A skilled surgeon, about to perform a delicate operation on the ear, said reassuringly to the patient, "I may hurt you, but I will not injure you." How often God speaks to us in the same way! More abundant health and life, even eternal life, are His only purpose; but it is often hard for us to see it in the hour of trial, temptation, and suffering.
"All things work together for good to them that love God," but all things are not necessarily for good in themselves. The good and the evil, and the good and evil together, work for good to them that love God and are in His providence. The good may be immediate or far off, but it is God's good in God's own time.

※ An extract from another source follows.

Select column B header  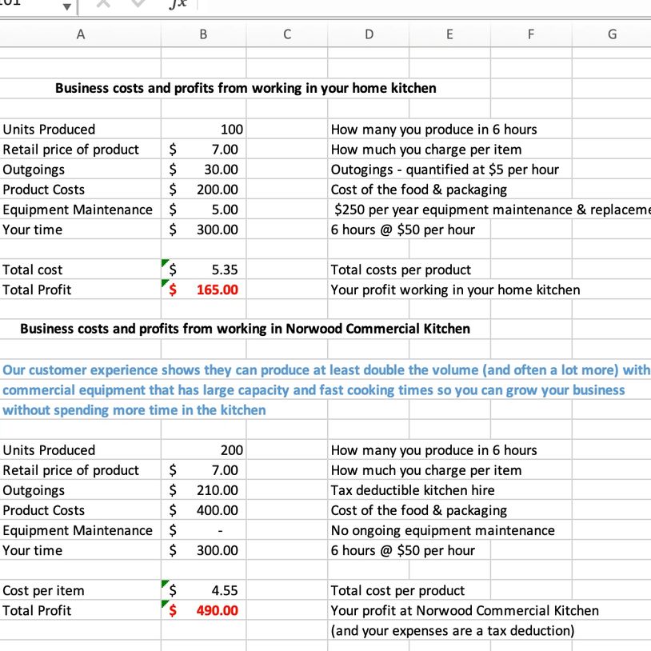[x=203, y=34]
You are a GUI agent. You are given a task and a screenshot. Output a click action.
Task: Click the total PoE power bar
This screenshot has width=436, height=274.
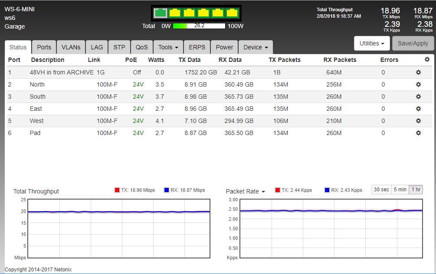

We find this lesson in the old story about the gravel walk and the mignonette. "How fragrant you are this morning," said the gravel walk.
"Yes," said the mignonette, "I have been trodden upon and bruised, and it has brought forth all my sweetness."
"But," said the gravel walk, "I am trodden on every day, and I only grow harder."
Two characteristics of believers are given here: one, their feelings toward God; the other, God's feelings toward them.
To those who love God, all things work together for good. It must be so, for love works no evil (Rom. 13:10). And "to them who are the called according to his purpose," all things find some way, often unknown to us, of working together for our good. It must be so, for He of whom and through whom and to whom are all things (Rom. 11:36) would never suffer His eternal purpose to be thwarted by anything really adverse to us.
MEDITATION PRAYER: "I will be glad and rejoice in thee" (Ps. 9:2).